Ten Important Take-Aways: CanadaDrugs / PharmacyChecker Employee Indictment
1. When they sell to US residents, Canadian Internet pharmacies aren’t really selling drugs from Canada. The indictment indicates that CanadaDrugs was not really shipping drugs from its Canadian pharmacy. Rather, it was routing drugs that originated in Turkey and other locations through the UK and Barbados to US drop-shippers. The fake drugs were traced back to Egypt.
2. The medicines were fake. The cancer medicines were fake, and contained no active ingredient.
3. Cold-chain drugs were stored at too-warm temperatures, returned and then resold to other customers in their adulterated state. Some drugs, like insulin, must be kept at a certain (cold) temperature. Even when the cold-chain drugs — not really from Canada — exceeded that temperature during the illegal shipping process and should have been discarded for safety reasons, CanadaDrugs simply re-refrigerated them to resell to another customer.
4. CanadaDrugs was raking in the profits from the sale of drugs, including counterfeits, to US residents. The indictment states that CanadaDrugs was making roughly $20 million a year from selling unsafe drugs to US residents.
5. After it became aware of the FDA investigation, CanadaDrugs took steps to cover up its counterfeit drug sales, moving the drugs offshore, and continued selling illegal drugs to US residents. CanadaDrugs knowingly tried to evade US law enforcement.
6. CanadaDrugs knowingly engaged in illegal activity, putting patients at risk. CanadaDrugs knowingly sold counterfeit, misbranded and/or unapproved drugs to US patients — not just Avastin — for years.
7. The Canadian International Pharmacy Association certifies Canadian online pharmacies — and is run, in part, by CanadaDrugs. CIPA “certifies” Canadian pharmacies shipping to US residents as legitimate, including canadadrugs.com. Its seal is relied upon by millions. But it is not an independent certification organization: according to the Canadian corporation database, its six directors include Brock Gunter Smith, the Chief Business Development Officer for CanadaDrugs. Five out of six of the other CIPA board members work for a similarly illegal online pharmacy that is CIPA approved, meaning that CIPA is bootstrapped -- run by the very online pharmacies it purports to certify.

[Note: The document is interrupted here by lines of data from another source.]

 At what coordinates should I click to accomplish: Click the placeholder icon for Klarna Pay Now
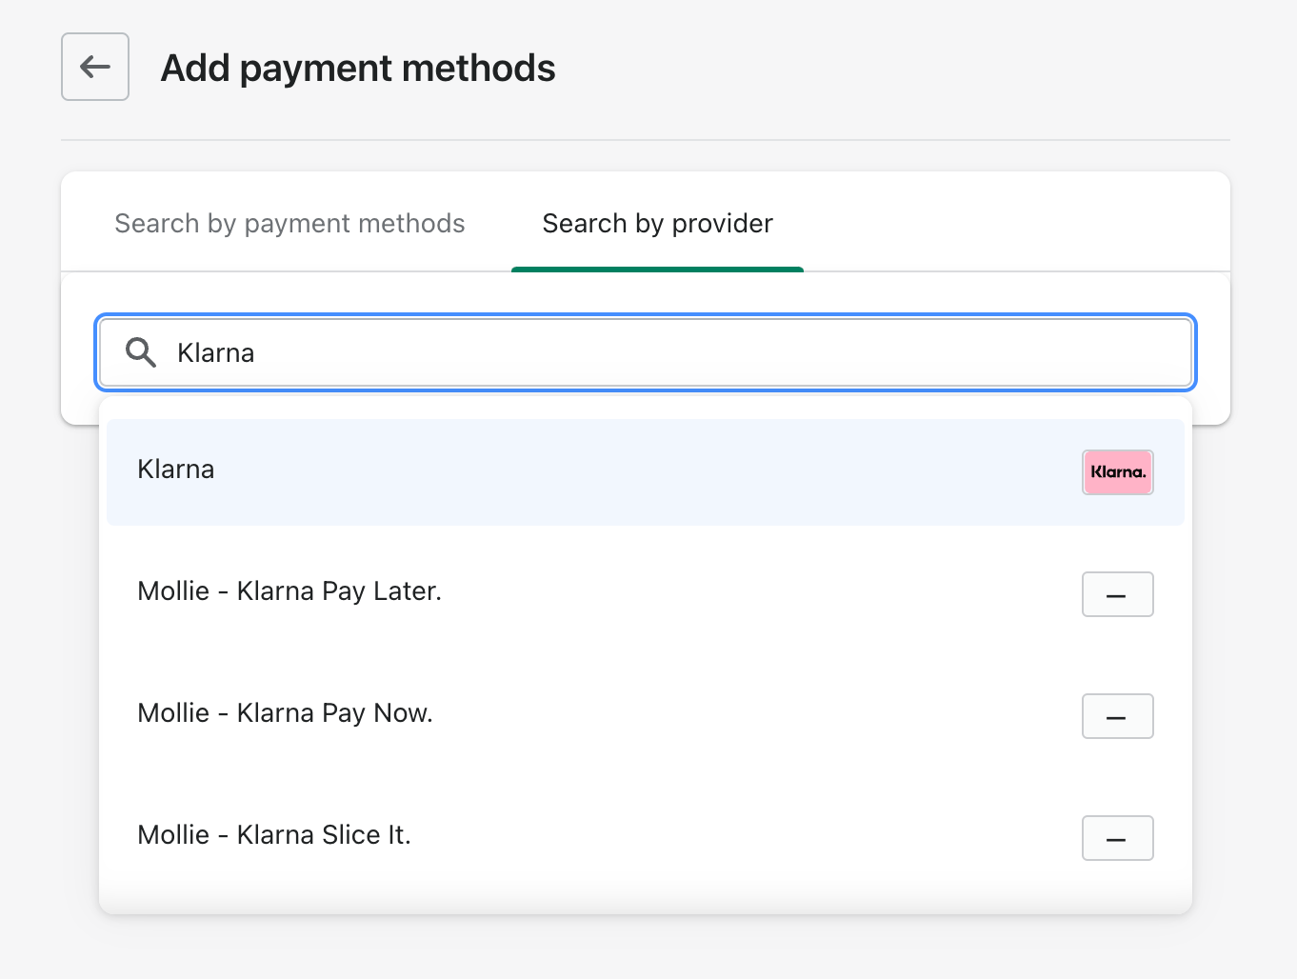click(x=1117, y=716)
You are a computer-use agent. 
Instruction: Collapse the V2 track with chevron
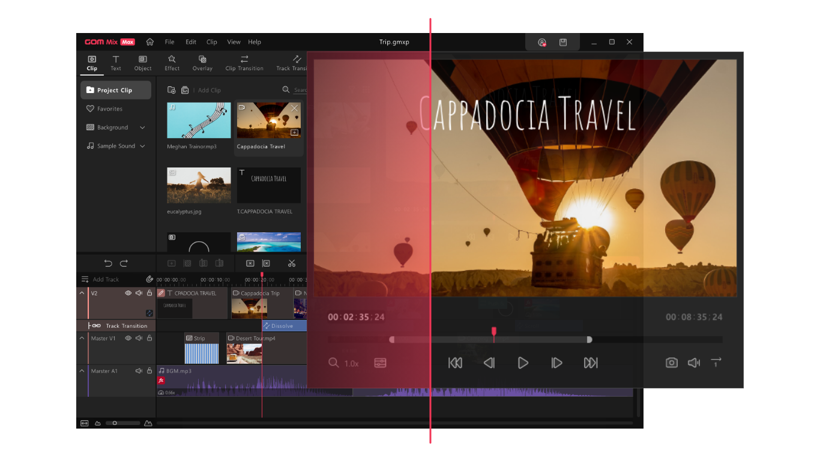coord(82,293)

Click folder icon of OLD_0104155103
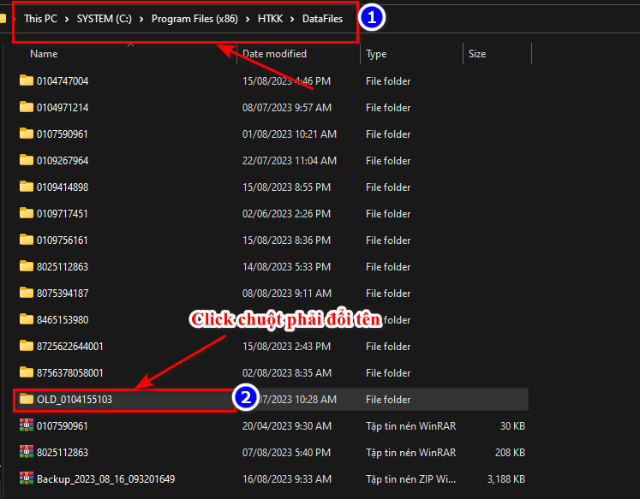[x=26, y=400]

8. CanadaDrugs lied, and falsified US Customs records to smuggle illegal drugs into the US. CanadaDrugs claimed that it “worked closely” with the FDA and Customs to ensure that drug importation was conducted legally and safely. That was a lie. No such coordination occurred, and CanadaDrugs falsified Customs records to smuggle illegal drugs into the US.
9. A PharmacyChecker employee helped store the counterfeit drugs in his garage. Ram Kamath, “Director of Pharmacy Policy and International Verifications” for PharmacyChecker, allegedly helped store the counterfeit cancer medicine in his garage, and was indicted as a co-conspirator.
10. PharmacyChecker approved CanadaDrugs as legitimate despite knowing that CanadaDrugs used an illegal and unsafe supply chain. Just weeks after Dr. Kamath stored the counterfeit drugs in his garage, he accepted from CanadaDrugs an all-expenses paid trip to Barbados, where he “inspected” CanadaDrugs’ warehouse and thereafter certified the company as a legitimate online pharmacy, despite being aware of the counterfeit drug problems.